*Working data*.

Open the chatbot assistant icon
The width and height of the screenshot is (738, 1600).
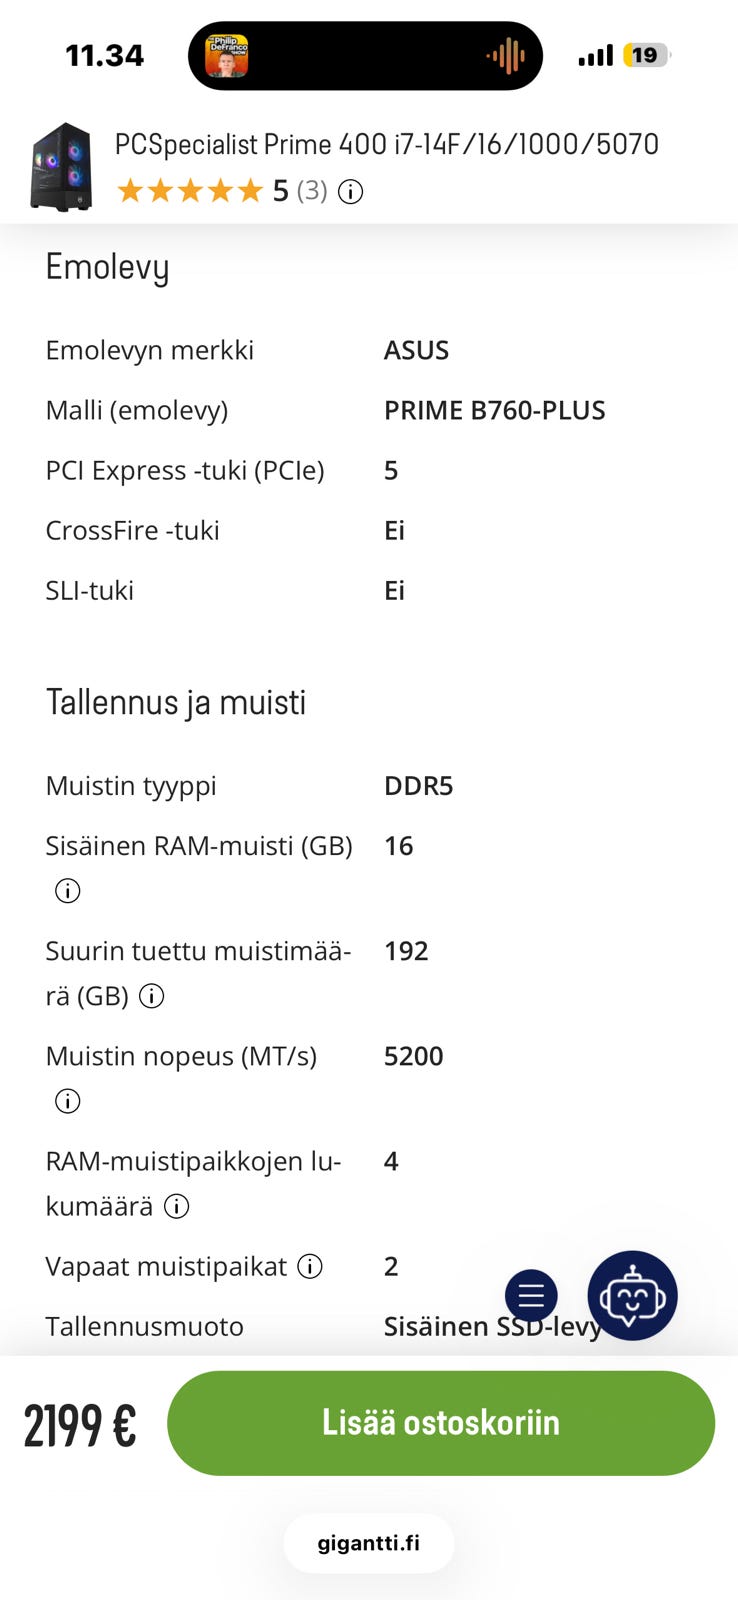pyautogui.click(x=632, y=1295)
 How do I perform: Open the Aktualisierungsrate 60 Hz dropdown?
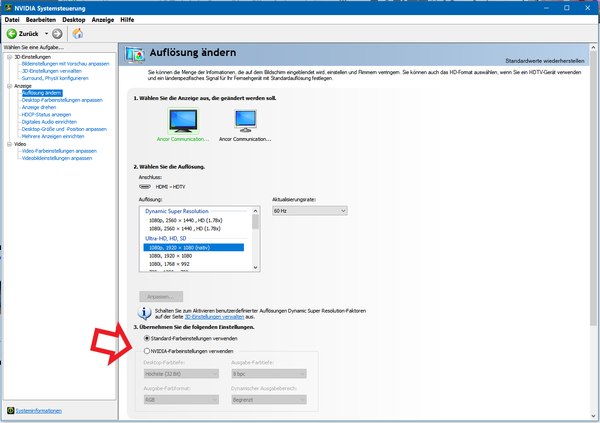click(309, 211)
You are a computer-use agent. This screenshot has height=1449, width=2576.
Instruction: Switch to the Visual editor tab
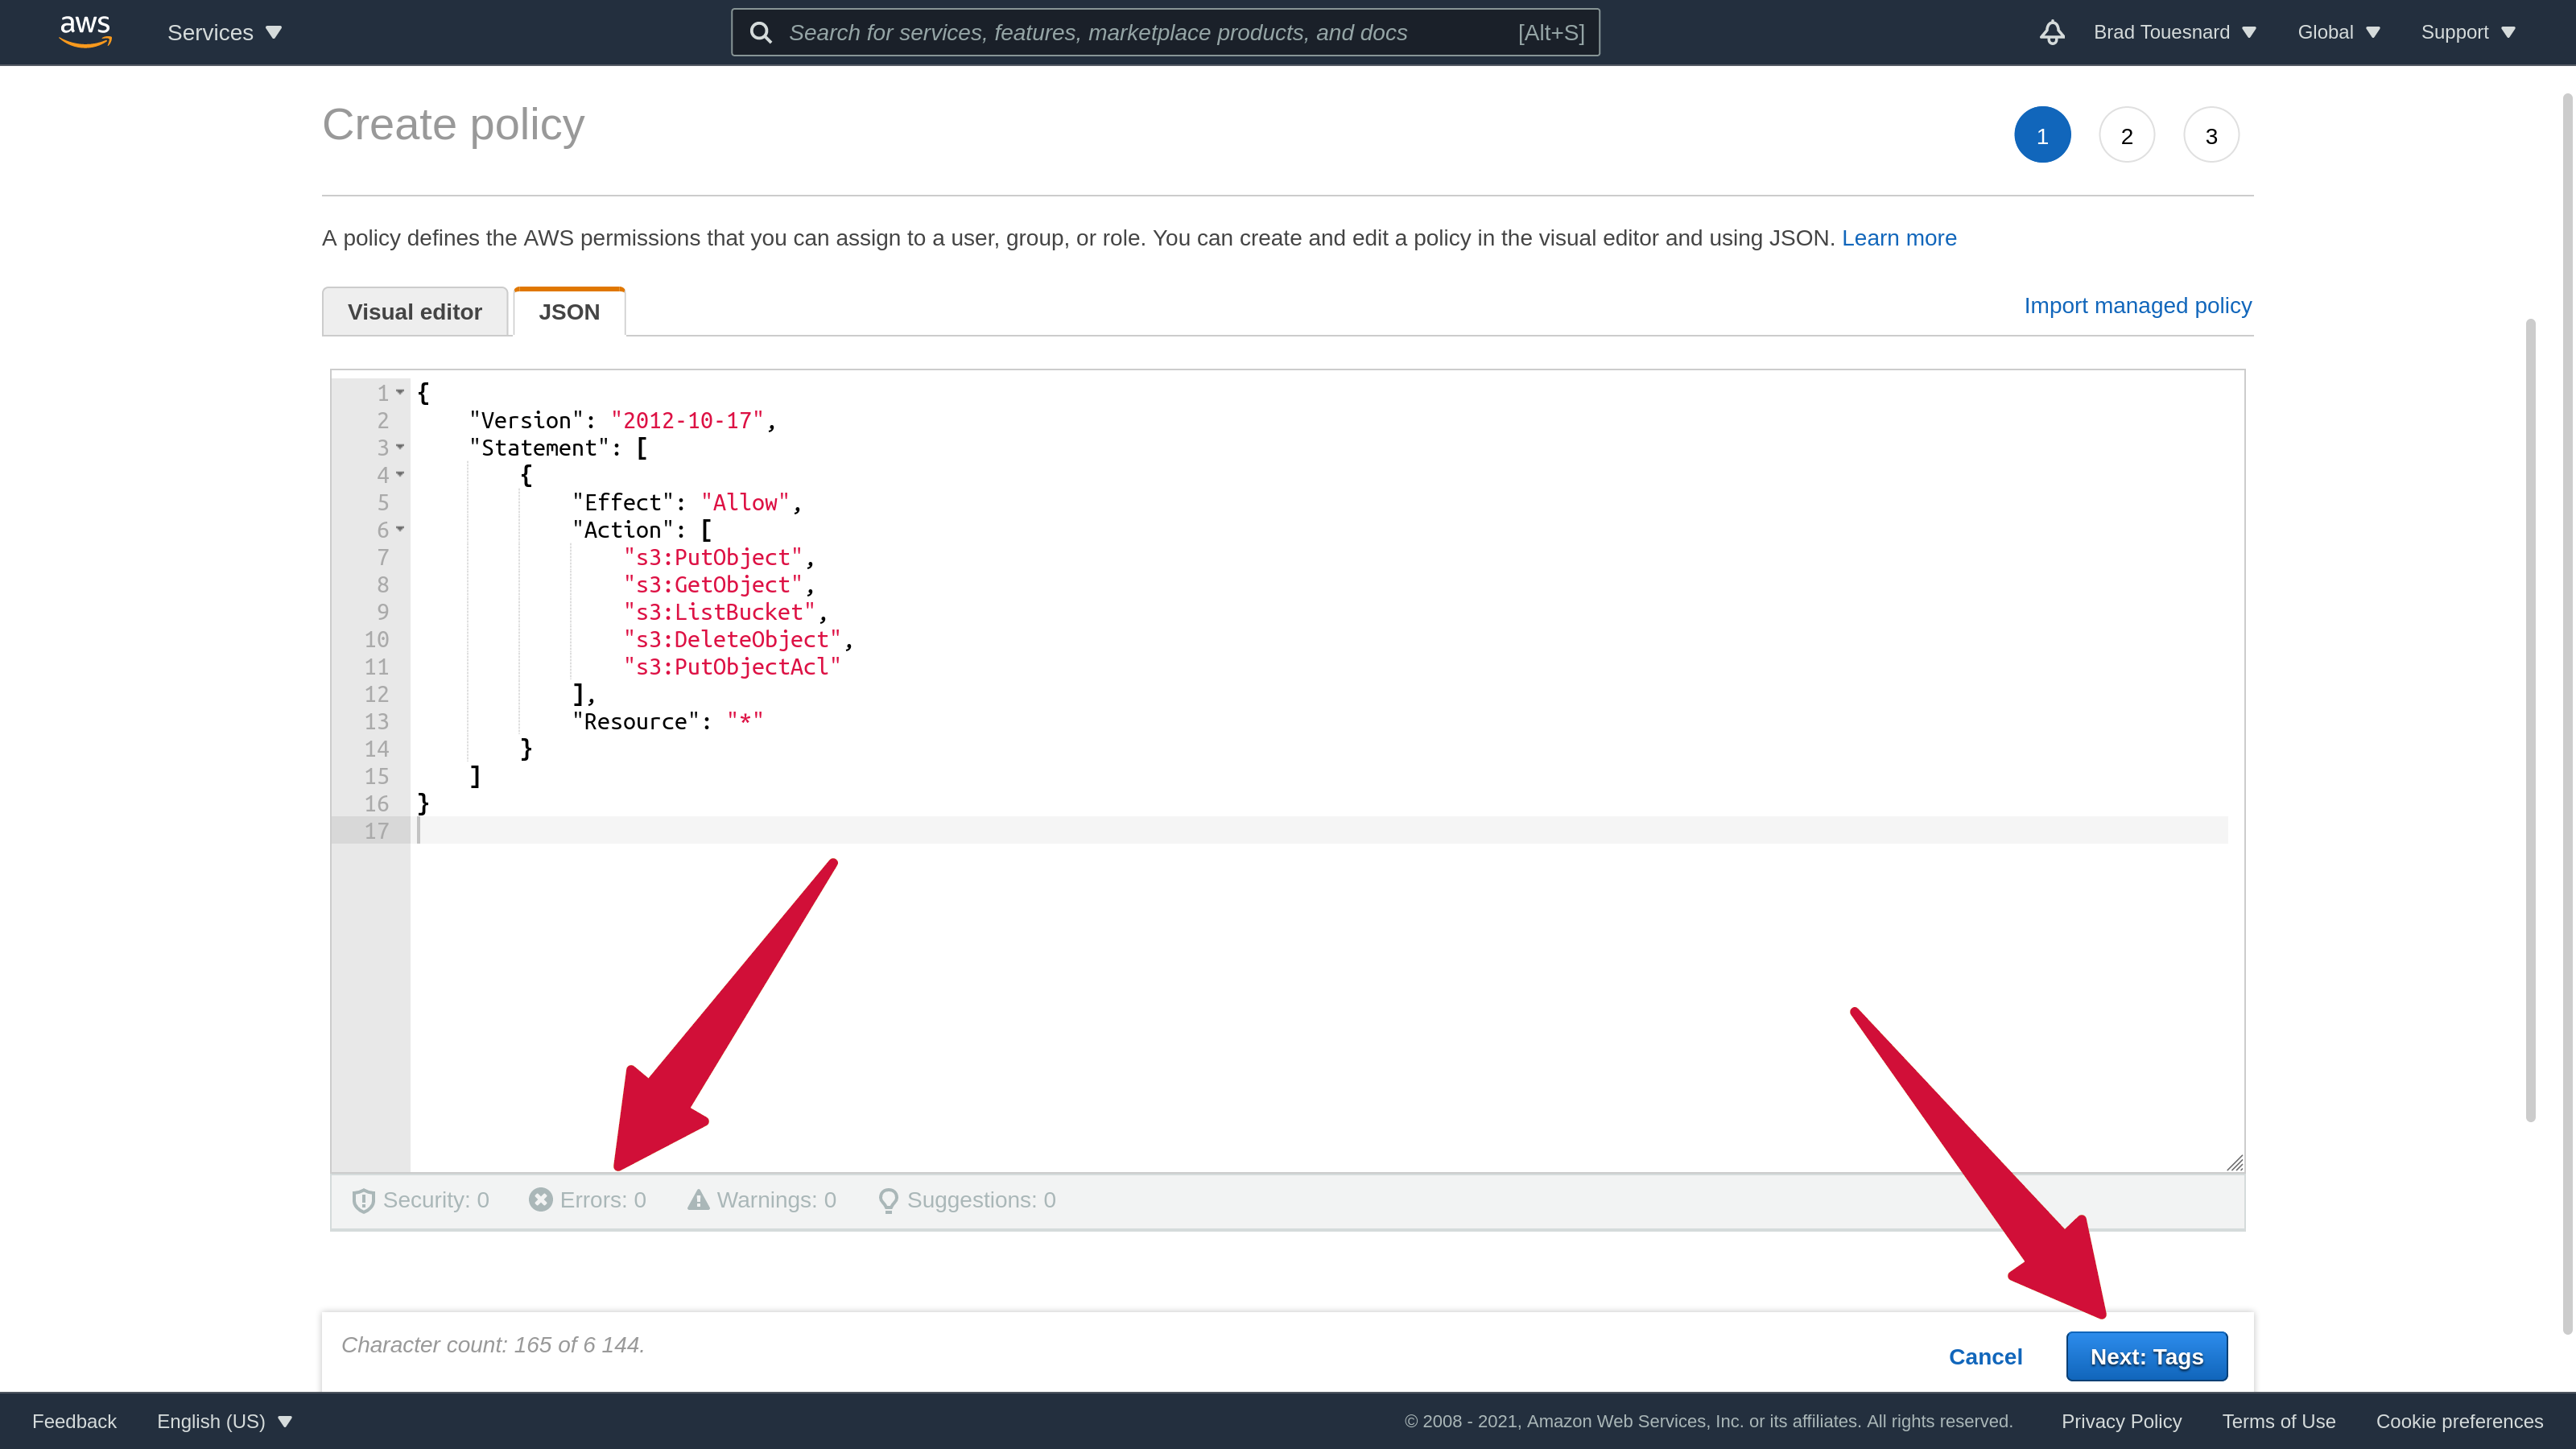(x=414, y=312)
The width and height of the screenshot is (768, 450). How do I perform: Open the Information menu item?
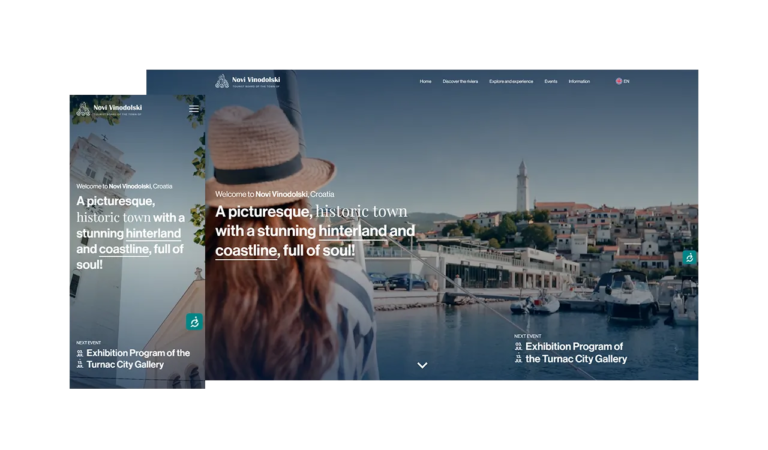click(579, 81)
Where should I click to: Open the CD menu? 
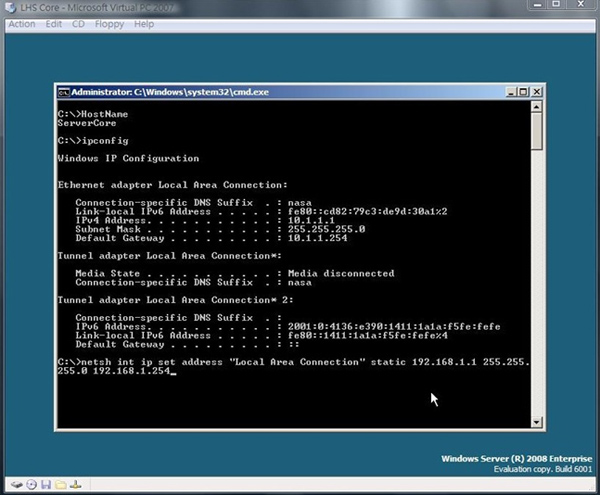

*What to work on*. Except for the pictures, print the data above exactly.

*Answer to the problem*.
Open the chatbot assistant icon
The width and height of the screenshot is (738, 1600).
pyautogui.click(x=632, y=1295)
 How do I perform: Open the Aktualisierungsrate 60 Hz dropdown?
click(309, 211)
You are a computer-use agent. This screenshot has height=1449, width=2576.
Instruction: Switch to the Visual editor tab
(x=414, y=312)
The width and height of the screenshot is (768, 450). How do I perform: Open the Information menu item?
click(579, 81)
Where should I click to: Open the CD menu? 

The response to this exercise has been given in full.